İki soruyla başlayalım…
-Dünyada hastane sahibi kaç sağlık bakanı vardır?..
-Dünyada kendi hastanesini “İleri düzey” ilan eden kaç sağlık bakanı vardır?..
Okuyucularımdan rica ediyorum; böyle bir sağlık bakanının varlığından haberdar iseler, benimle paylaşsınlar onu da yazayım!..
Türkiye Cumhuriyeti’nin sağlık bakanı mesela, yukarıdaki iki özelliği de sonuna kadar sahip bir muhterem!.. Son zamanlarda adı “ballı, börekli tahsislerle”, bedeli açıklanmayan uzun süreli kiralamalarla gündeme gelen Medipol Hastaneleri’nin sahibi!..
Birazdan onlardan da kısaca söz edeceğim… Ancak, okuduğumda “yok artık!” Dediğim, gerçek olduğunu öğrendiğimde ise, kısa süre önce yazdığım “Han-ı Yağma” şiirini anımsayıp, “helal olsun sana Tevfik Fikret” dediğim konuyu paylaşayım…
-Sağlık Bakanı fahrettin Koca’nın Medipol Hastanesi, bir genelgeyle “İleri düzey hastane” ilan edildi!..
Önce “İleri Düzey Hastane” ne demek oma bakalım; Sağlık Hizmetleri Genel Müdürlüğü’nün, özel hastanelere ilişkin sağlık hizmetleri sunucularının basamaklandırılması hakkındaki genelgesi, 31 Mayıs’ta Resmi Gazete’de yayımlanarak yürürlüğe girdi.
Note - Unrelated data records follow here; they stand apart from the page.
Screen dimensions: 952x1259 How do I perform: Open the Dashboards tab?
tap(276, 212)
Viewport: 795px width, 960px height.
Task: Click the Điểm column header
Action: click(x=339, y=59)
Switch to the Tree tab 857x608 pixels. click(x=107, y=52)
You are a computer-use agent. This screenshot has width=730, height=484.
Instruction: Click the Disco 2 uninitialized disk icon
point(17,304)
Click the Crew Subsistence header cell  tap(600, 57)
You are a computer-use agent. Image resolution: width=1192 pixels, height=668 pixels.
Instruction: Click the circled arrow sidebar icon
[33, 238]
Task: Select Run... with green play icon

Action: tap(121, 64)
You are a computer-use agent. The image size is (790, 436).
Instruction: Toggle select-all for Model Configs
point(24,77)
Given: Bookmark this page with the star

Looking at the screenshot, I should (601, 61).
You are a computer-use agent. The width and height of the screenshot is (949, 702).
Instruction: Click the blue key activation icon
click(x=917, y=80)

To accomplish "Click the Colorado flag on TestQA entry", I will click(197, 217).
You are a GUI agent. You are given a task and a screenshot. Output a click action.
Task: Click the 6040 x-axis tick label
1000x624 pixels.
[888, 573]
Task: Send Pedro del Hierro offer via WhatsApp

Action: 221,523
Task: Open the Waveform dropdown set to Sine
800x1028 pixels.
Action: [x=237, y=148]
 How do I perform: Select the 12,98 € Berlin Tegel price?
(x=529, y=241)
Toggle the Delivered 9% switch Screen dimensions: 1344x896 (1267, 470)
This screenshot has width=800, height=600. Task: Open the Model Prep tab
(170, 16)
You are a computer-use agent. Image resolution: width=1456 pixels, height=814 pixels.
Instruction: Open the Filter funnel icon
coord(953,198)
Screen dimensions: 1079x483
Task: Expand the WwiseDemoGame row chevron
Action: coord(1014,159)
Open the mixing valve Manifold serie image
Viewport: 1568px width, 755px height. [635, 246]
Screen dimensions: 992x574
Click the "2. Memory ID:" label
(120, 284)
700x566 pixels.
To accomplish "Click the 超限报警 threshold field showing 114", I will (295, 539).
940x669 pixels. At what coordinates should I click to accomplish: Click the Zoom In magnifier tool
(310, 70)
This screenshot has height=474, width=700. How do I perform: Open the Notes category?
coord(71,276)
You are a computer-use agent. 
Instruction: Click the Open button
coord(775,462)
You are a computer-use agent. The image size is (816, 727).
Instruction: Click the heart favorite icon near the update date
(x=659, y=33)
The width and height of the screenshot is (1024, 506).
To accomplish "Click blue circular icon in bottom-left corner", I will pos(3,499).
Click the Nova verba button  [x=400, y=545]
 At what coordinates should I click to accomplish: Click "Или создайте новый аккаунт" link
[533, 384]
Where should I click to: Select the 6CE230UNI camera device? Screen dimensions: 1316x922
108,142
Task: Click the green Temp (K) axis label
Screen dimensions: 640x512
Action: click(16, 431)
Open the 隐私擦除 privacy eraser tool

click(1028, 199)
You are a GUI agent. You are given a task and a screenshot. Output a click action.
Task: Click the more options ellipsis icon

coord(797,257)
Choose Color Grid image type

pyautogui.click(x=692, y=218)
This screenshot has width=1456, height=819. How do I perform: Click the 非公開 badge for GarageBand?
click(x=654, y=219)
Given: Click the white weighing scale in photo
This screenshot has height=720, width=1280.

Genelgede ileri düzey özel hastane şöyle tanımlanıyordu:
-En az 60 bin metrekare kapalı alana sahip olması, en az 240 doktor ve bu sayının iki katı yani 480 hemşire çalıştırması gerekir. En az 600 yataklı hastaneler de ileri düzey vasfını alabilir…
Var mıydı peki cennet ülkemizde böyle bir hastane? Elbette vardı; bu şartlara uyan bir tek hastane, Fahrettin Bey’in Bağcılar Medipol Mega Üniversite Hastanesi için yapılan 25 katlı binasıydı!..
-Uymak ne demek, cuk oturuyordu!..

Bal tutan parmak!..


Şu Tanrı’nın işine bakın, ilahi tesadüf diye buna denirdi işte!..
Haa, ileri düzey hastane şartı olan 600 yatak sayısına henüz ulaşılamamıştı, yatak sayısı henüz 514’tü,  ancak o kadar kusur kadı kızında da bulunurdu; Medipol’ün ek binası tamamlanınca o sayıya da ulaşılacaktı!..
Ancak hiç hesapta olmayan bir gelişme yaşandı; Bakan Bey’in Genel Başkan Yardımcısı olduğu Özel Hastaneler ve Sağlık Kuruluşları Derneği bu “kişiye özel” genelgeye itiraz etti, iyi mi!.. Dernek 17 Haziran’da yaptığı toplantıda  bu genelgeye karşı eylem planı hazırlamaya başladığını duyurdu!..
Türk Tabipler Birliği(TTB) genelgenin etik olmadığını açıkladı… CHP Ankara Milletvekili Servet Ünsal, “Kişiye özgü” genelge çıkarılmasının “son kusurlu bir işlem” olduğunu belirterek, sakıncaları şöyle sıraladı:
-Bu kategoriye Medipol’ün sokulması rekabeti önleyecek ve sağlıkta tekelleşmeye neden olacak. SGK’dan en fazla payı Bakan alacak, ileri düzey hastane tanımını bunu bilerek getirdi!..
Nasıl, şahane bir atak değil mi?.. eleştiriler yağmur gibi geliyor, mensubu olduğu dernek bu “ahlaki olmayan” genelgeye karşı eylem planı yapıyor, ancak ne Bakan Bey’den ne de Sağlık Bakanlığı’ndan tık yok!..
Daha geçen gün yazdığım “AOÇ’nin malı deniz, yemeyen domuz” başlıklı yazımda, tarihi Ankara tren Garı içinde yer alan TCDD Misafirhanesi’nin ve TCDD Müzesi’nin de Ankara Medipol Üniversitesi’ne verildiğini yazmıştım!.. Bitmedi, Atatürk Orman Çiftliği arazisinden büyük bir dilimin de yine medipol’e tahsis edildiği ortaya çıkmıştı!.. Ne diyordu Fikret o muhteşem şiirinde:
-Yiyin efendiler yiyin… Bu han-ı iştiha sizin!..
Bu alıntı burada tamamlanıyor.